I couldn't get myself to write much of anything this past winter season. In this culture and society I find myself in, what is normal and expected in relation to time (instant gratification, 24 hour availability, constant productivity) is not something I can expect of my own body or mind or spirit. I was sick for almost an entire month and while most of the time I could still teach and work anything beyond that felt impossible. Maybe I could have pushed myself harder but I didn't.
I also found out that I wasn't selected for the humanities center fellowship so I won't have funding next year. I understand that this feeling of rejection is not personal or unusual and is a large part of being in academia but it makes it really difficult to keep going just to finish the degree. From conferences to funding this no is yet another no in a long string of no over the past 2-3 years.

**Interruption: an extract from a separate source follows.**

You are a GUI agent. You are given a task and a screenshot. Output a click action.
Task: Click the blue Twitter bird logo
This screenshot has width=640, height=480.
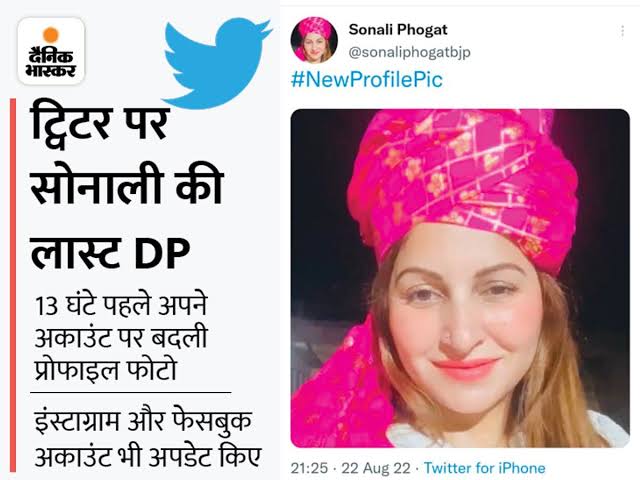[x=216, y=62]
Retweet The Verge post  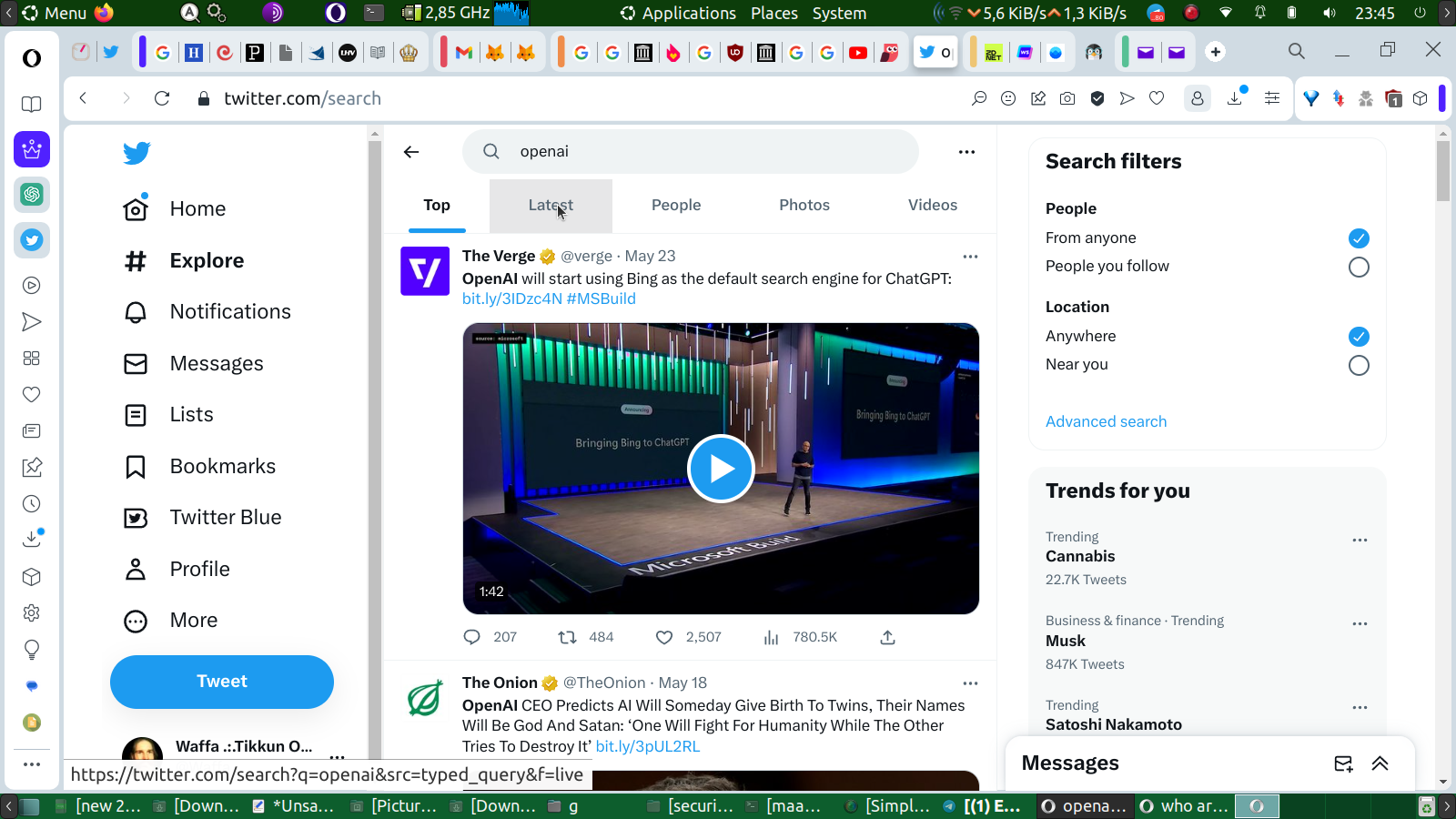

I find myself in a similar situation as this time last year.
How will I finish? How will I support myself?
It's frustrating to try to do things differently but end up in the same spot.
I then find myself in a catch-22 bind... I want to finish my dissertation so I need to work to support myself but if I work too many hours I'm too tired to write and I won't finish. (OR) I work less hours so that I have time to write but then I don't make enough to cover all my expenses so then I'm stressed out and I cant write.
(OR) I leave now and find full time work and regret that I couldn't finish and become bitter?
I can't tell if this is a situation where I should dig in and keep trying or accept defeat.
What is the wise thing to do? Beyond ego gratification.
Maybe I just can't do it. Maybe I'm not smart enough. Maybe my ideas really aren't that interesting.
I'm really tired of hearing no.
I've always been like this... I just have a hard time with "no."
I've gotten better now and I'm much more interested in cultivating compromise where everyone gets a portion of "yes" than a binary of "yes" and "no."
So I wonder... is there really a solution where I can work just enough hours to financially get by and still have enough time and energy to write?
I have some time between now and June to figure it out but in this moment I'm not sure.